If there was a Guinness Book of World Records category for the number of consecutive crows in one minute by a one-legged rooster, Limpy would hold the record hands down— well, foot down.
So I spread the feed still further, ending with a long thin line that Limpy could find (which he did) farther away from his fine-feathered foes. He didn’t improve any, limp-wise, over the next six weeks, but his crowing enthusiasm continues every morning and throughout the day. Limpy has a great Pavarotti tenor crow, ending with a fine, long, Hawaiian finish. I can recognize his crow any time of the day.
And I bought more chicken scratch: $14 for a 25 pound bag.
It would do until we went home—$26 worth.
“It’s only chicken feed,” I told my wife.

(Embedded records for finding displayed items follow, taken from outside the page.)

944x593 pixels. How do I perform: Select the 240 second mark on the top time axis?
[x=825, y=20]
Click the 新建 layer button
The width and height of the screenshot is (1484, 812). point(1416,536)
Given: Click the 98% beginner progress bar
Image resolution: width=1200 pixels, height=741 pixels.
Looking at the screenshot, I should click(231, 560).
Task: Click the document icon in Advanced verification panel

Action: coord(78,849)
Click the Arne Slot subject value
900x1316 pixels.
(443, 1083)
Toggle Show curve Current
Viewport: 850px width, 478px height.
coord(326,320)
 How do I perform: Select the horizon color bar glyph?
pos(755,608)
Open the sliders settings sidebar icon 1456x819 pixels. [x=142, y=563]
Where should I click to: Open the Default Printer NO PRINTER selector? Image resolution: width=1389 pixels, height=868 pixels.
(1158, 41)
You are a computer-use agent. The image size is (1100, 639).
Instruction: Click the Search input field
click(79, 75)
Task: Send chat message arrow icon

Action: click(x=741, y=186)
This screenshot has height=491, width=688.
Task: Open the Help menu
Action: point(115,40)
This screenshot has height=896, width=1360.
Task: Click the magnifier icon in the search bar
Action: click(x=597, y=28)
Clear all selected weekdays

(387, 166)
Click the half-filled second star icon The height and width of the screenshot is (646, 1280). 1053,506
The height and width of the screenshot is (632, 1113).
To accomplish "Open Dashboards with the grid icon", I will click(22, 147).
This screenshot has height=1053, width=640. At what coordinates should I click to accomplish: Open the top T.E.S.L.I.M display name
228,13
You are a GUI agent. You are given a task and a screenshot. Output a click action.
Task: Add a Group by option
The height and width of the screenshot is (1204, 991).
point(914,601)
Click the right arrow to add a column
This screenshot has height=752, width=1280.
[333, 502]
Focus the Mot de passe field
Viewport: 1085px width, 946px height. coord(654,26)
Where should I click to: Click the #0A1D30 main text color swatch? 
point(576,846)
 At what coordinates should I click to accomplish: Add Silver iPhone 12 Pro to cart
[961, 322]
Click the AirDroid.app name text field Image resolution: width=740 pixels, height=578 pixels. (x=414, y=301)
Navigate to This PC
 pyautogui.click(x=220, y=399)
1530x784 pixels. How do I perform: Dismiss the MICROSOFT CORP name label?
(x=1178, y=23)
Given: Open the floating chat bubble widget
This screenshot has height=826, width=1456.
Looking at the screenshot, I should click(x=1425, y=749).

So what can we learn from this funny little Kauaiian chicken story with the feisty little Kauaiian rooster? An injured, one-legged, but very determined rooster, unable to do at all what roosters enjoy doing, a lot! A handicapped outcast, reviled, despised and rejected by his fellow flock members, living from foot to mouth. He’s barely getting by, unable even to scratch, with only one foot, for bugs and other high protein stuff that wild chickens need.
Could we say “If life gets you down, if the going gets really rough, sing. Lift your head and your heart, and your voice and be happy. Be thankful for life, even though it may be harder than it ought to be. And it may not be fair either.”
Could we say that even on one leg you can still stand and sing. You can shout to the flock or to the world, “You just ain’t gonna get me down!”